I struggle to find my place in this year of insurrection against the state sanctioned murders of young black men. My knees are too old to run from riot police, my lungs too scarred to survive teargas. I’m wrestling with what it means to be a 50-year-old black American woman who has inherited the benefits of civil rights advancement, and upon whose shoulders the next generations should safely and securely stand. And I am struggling with what it means to have failed.
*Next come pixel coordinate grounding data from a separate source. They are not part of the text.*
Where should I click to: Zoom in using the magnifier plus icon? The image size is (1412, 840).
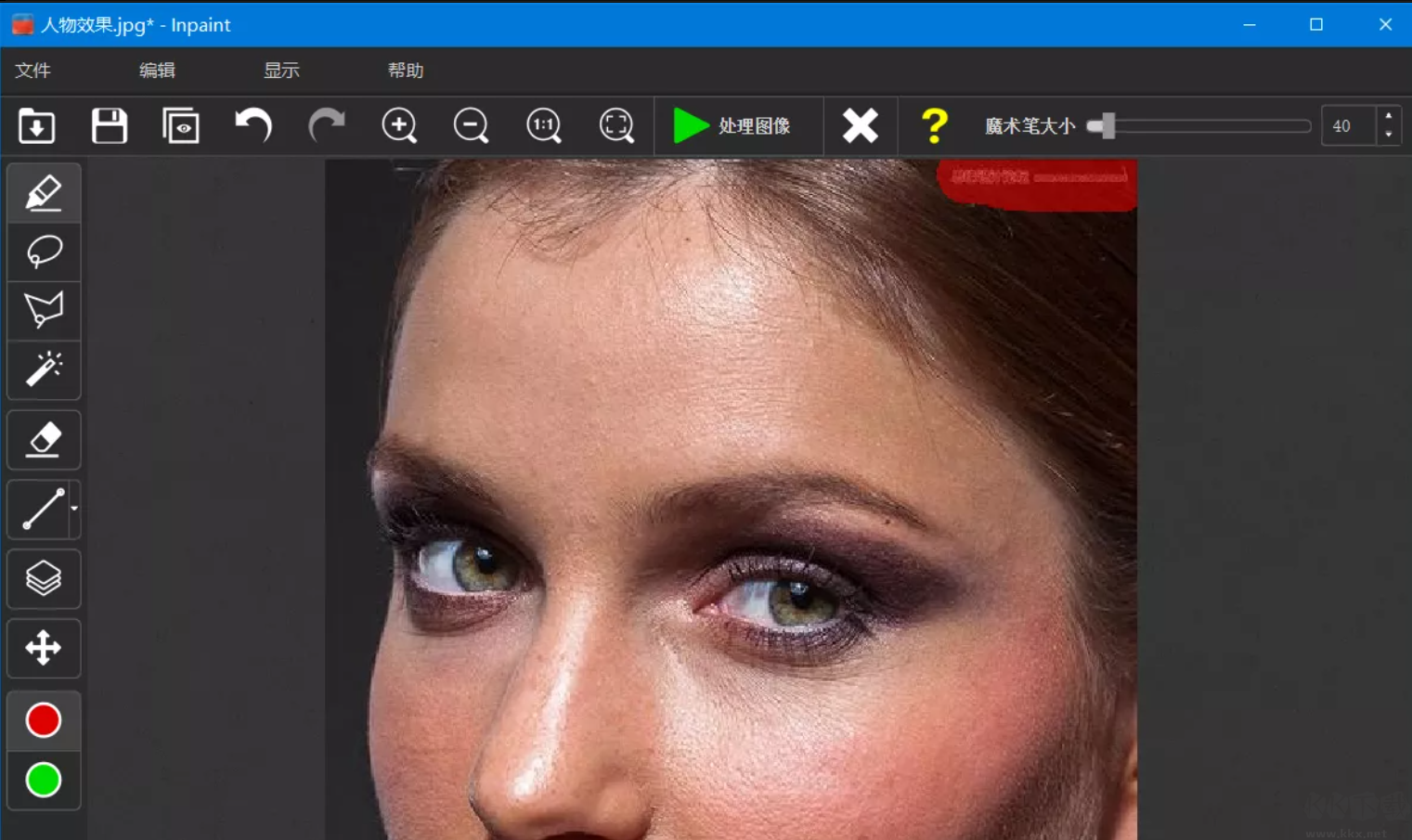[398, 126]
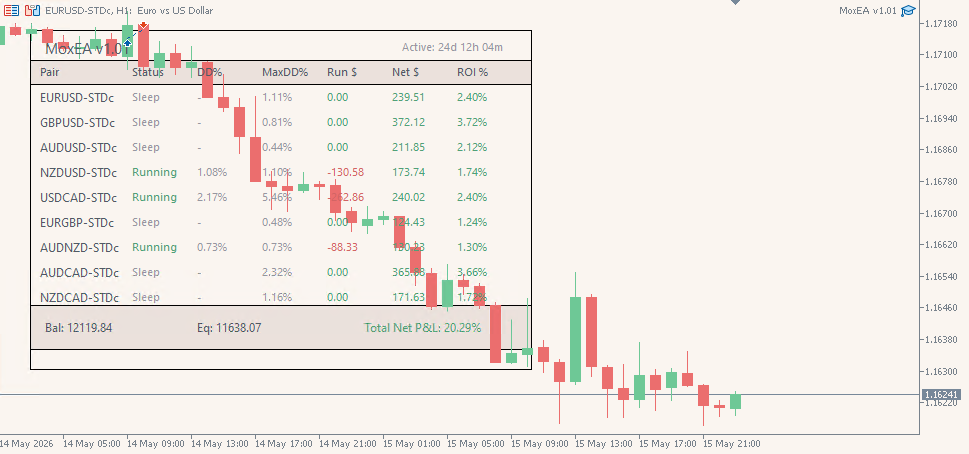Click the chart shift triangle marker at top

[x=735, y=2]
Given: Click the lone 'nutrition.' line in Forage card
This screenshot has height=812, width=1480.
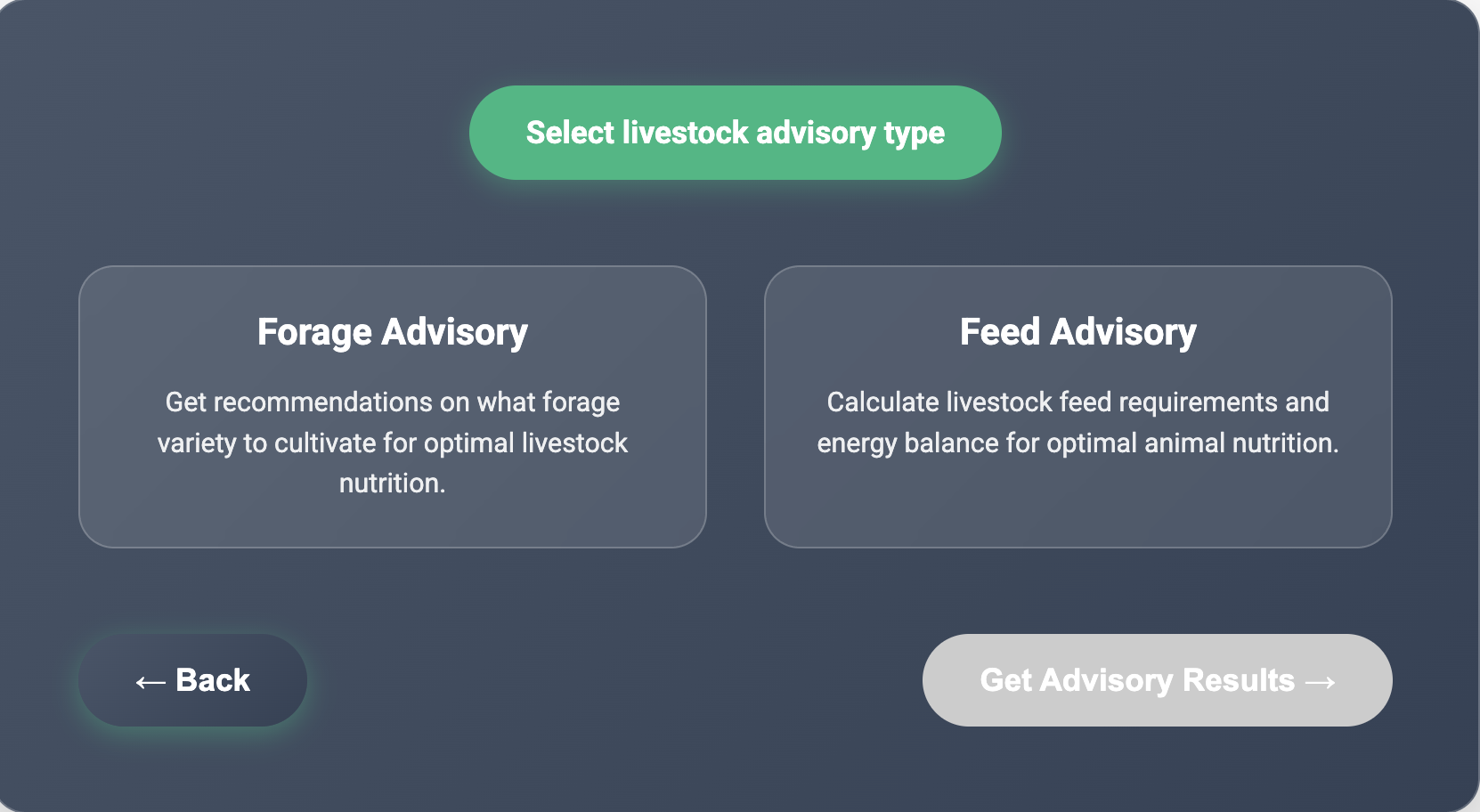Looking at the screenshot, I should pos(392,483).
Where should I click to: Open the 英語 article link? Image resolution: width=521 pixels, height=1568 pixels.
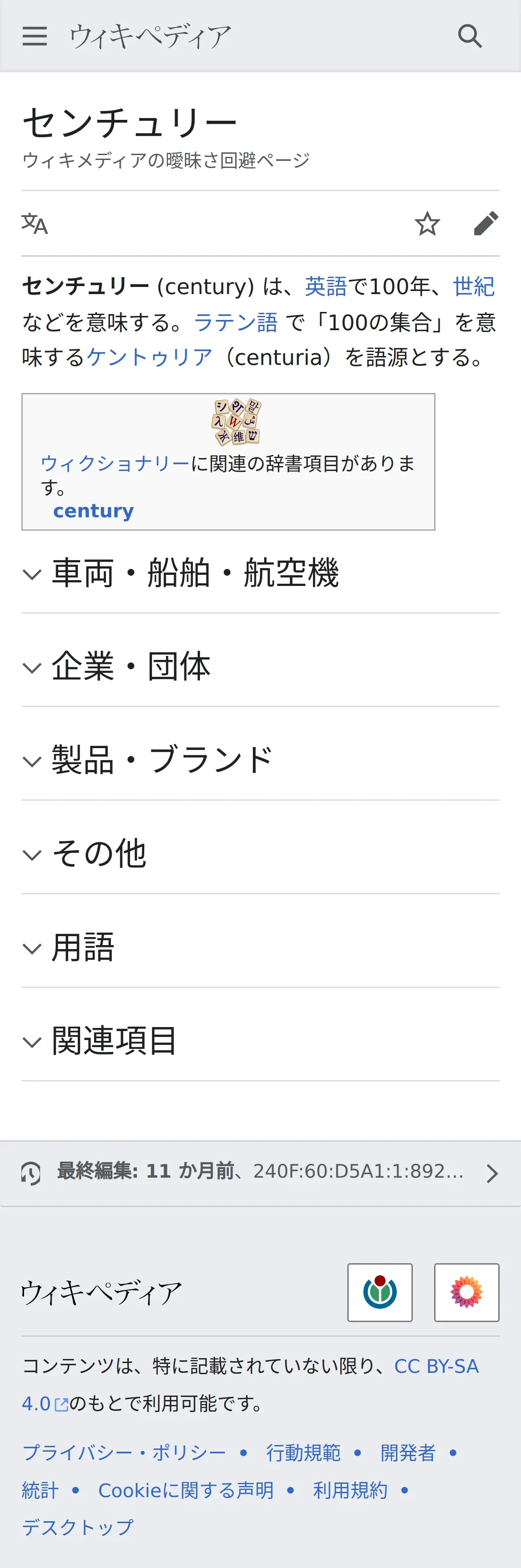click(326, 287)

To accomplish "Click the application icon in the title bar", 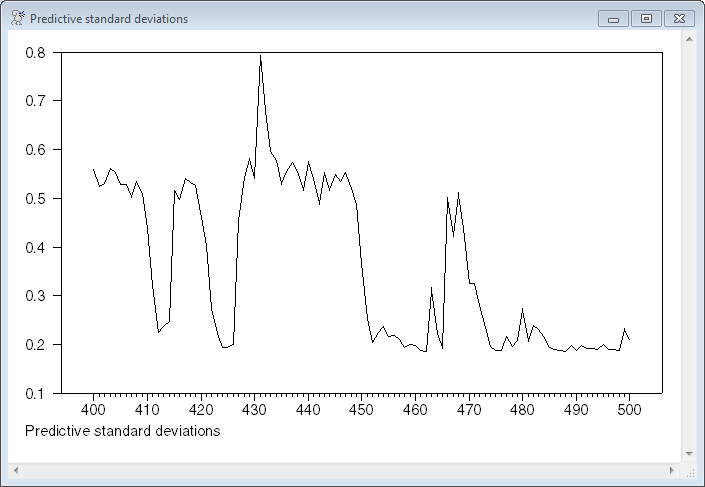I will [17, 18].
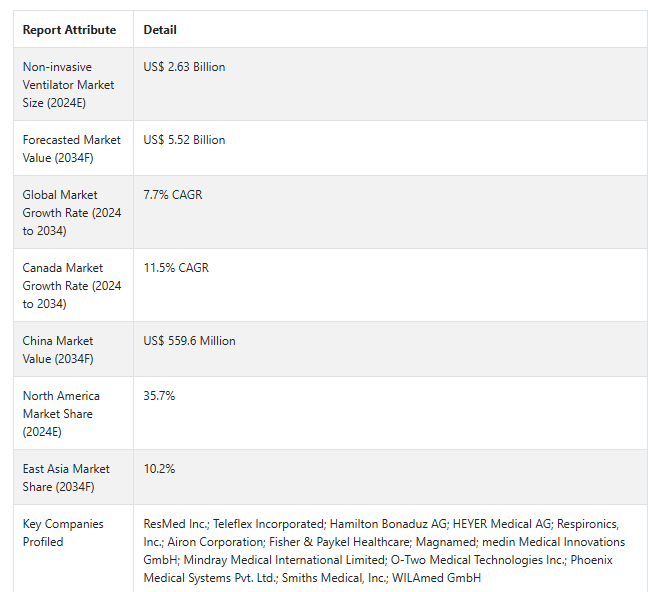This screenshot has height=592, width=648.
Task: Select the Non-invasive Ventilator Market Size label
Action: point(69,85)
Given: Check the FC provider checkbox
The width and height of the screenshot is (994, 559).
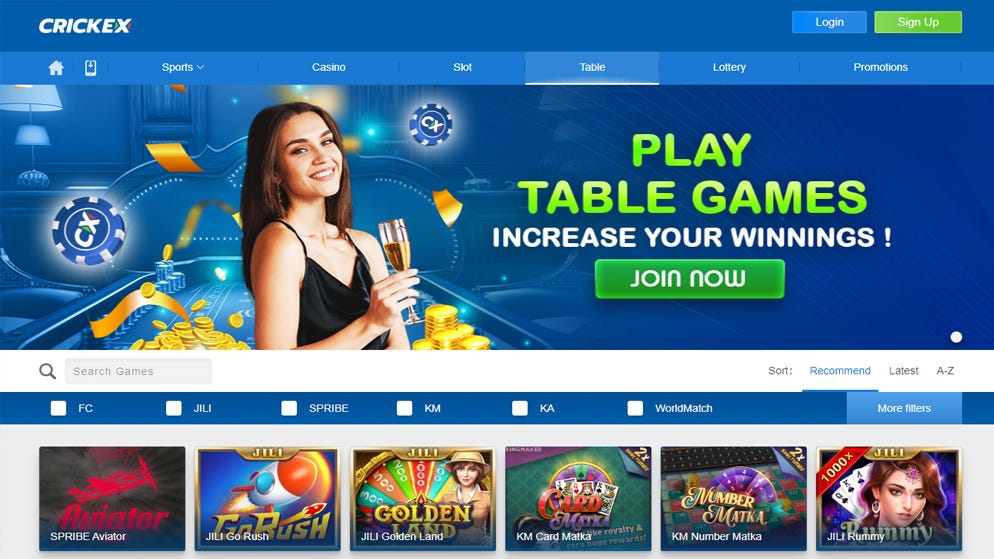Looking at the screenshot, I should 58,408.
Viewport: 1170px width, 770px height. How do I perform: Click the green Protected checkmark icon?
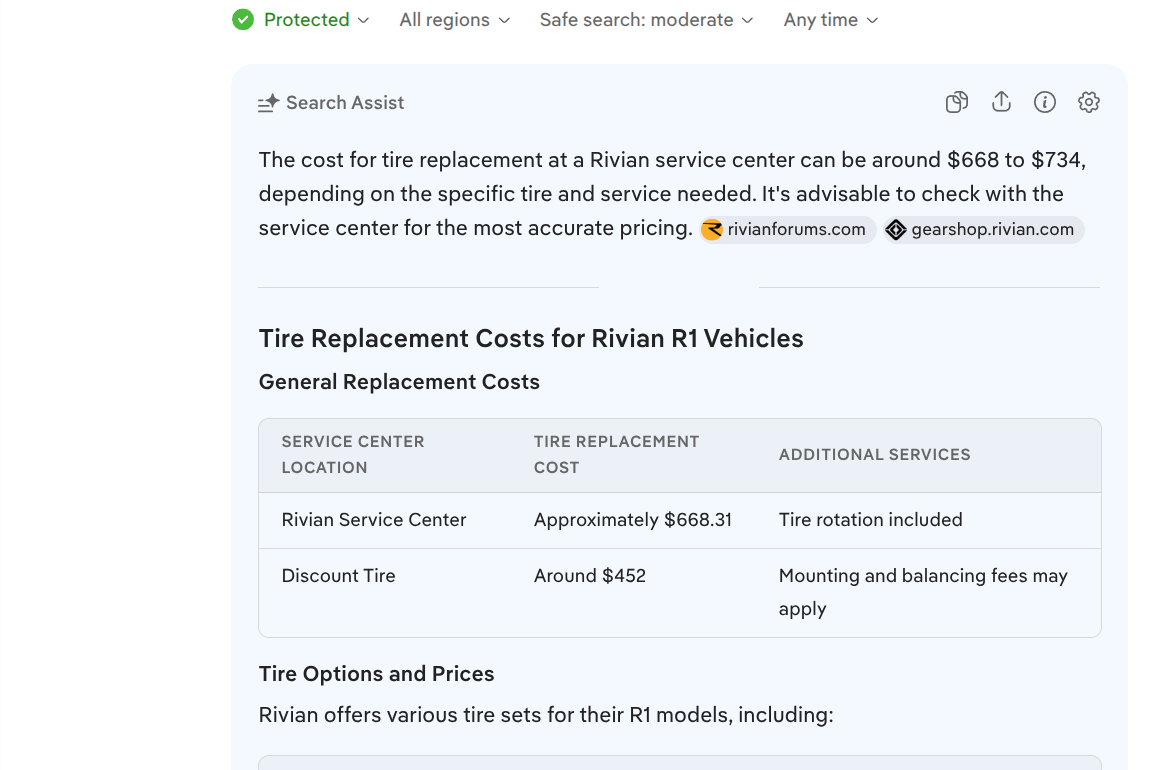[x=243, y=20]
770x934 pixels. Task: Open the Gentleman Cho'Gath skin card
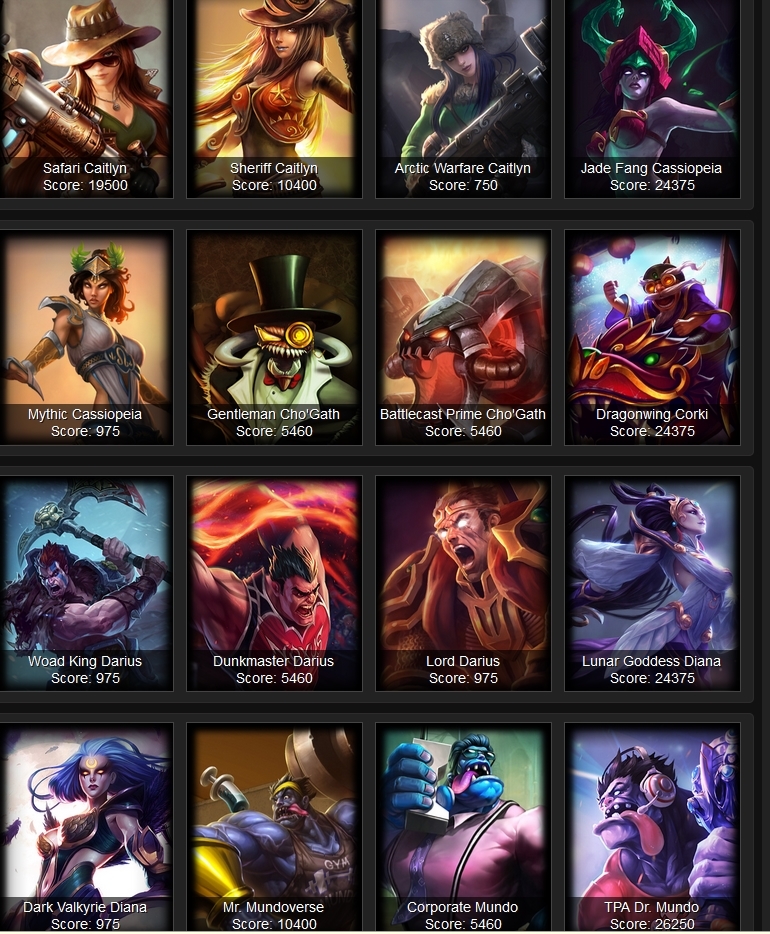274,337
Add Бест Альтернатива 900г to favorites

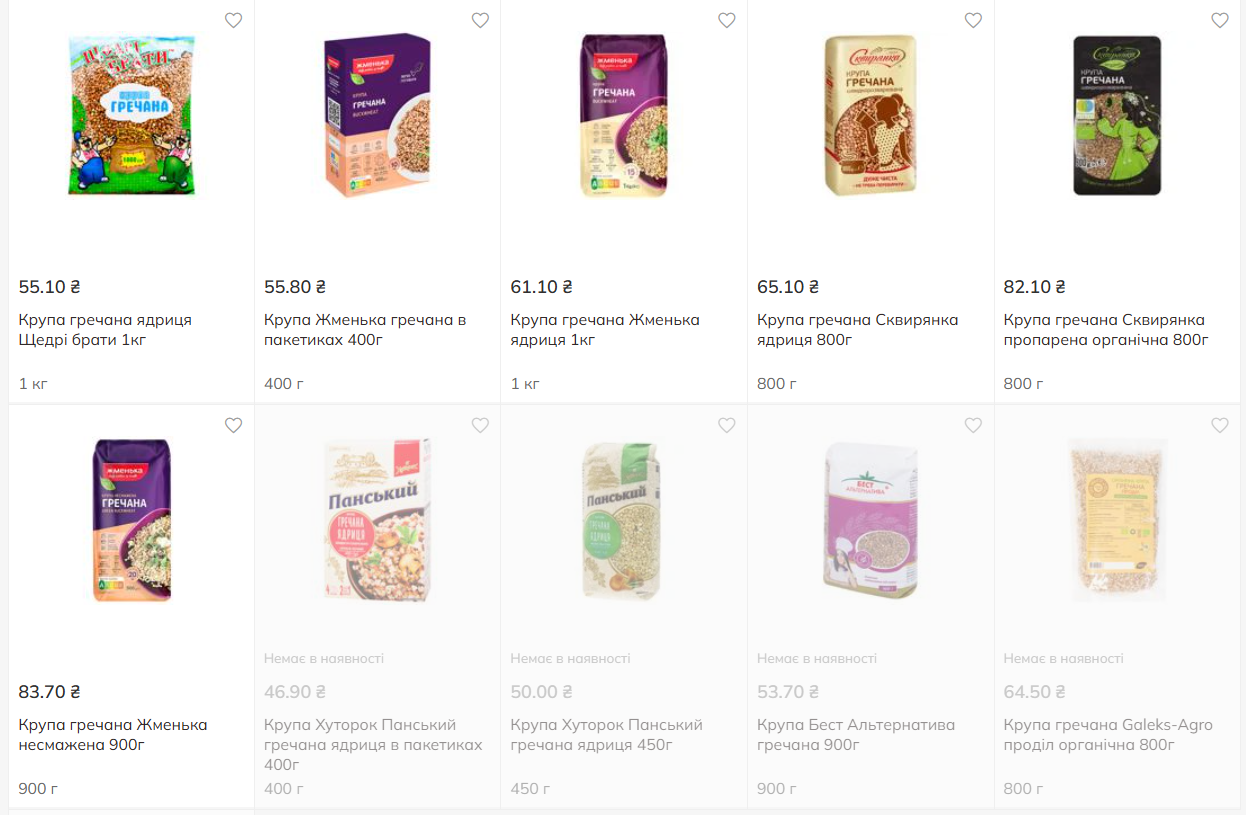(973, 425)
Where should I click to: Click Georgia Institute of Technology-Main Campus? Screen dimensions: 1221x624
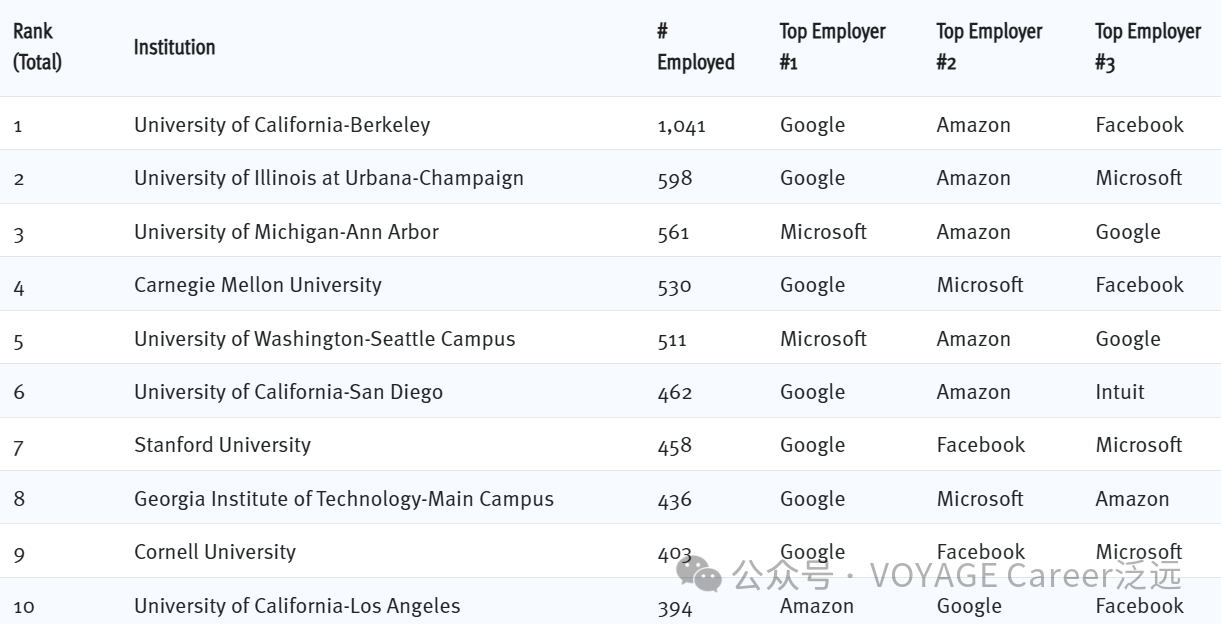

I have failed to properly name the extrajudicial killings of Sean Bell in 2006 and Trayvon Martin in 2012 and Jonathan Ferrell in 2013 and Eric Garner, John Crawford, Mike Brown and Darrien Hunt in 2014, and I have failed to stop their deaths. I wasn’t there bravely sewing letters on a banner to be dropped in protest that stitched past and present together: “a man was lynched today.” I have failed the memory of 41 bullets striking the body of Amadou Diallo in 1999; failed the decapitated body of James Byrd, dragged to death behind a truck, in 1989. Most of all, I have failed to be watchful and articulate after the revenge killing of Michael Donald in 1981, that moment which destroyed the private club of the Ku Klux Klan and left its role to be taken up by the state.

I want to believe that I stand in solidarity with young activists in Ferguson, but their very existence indicts me.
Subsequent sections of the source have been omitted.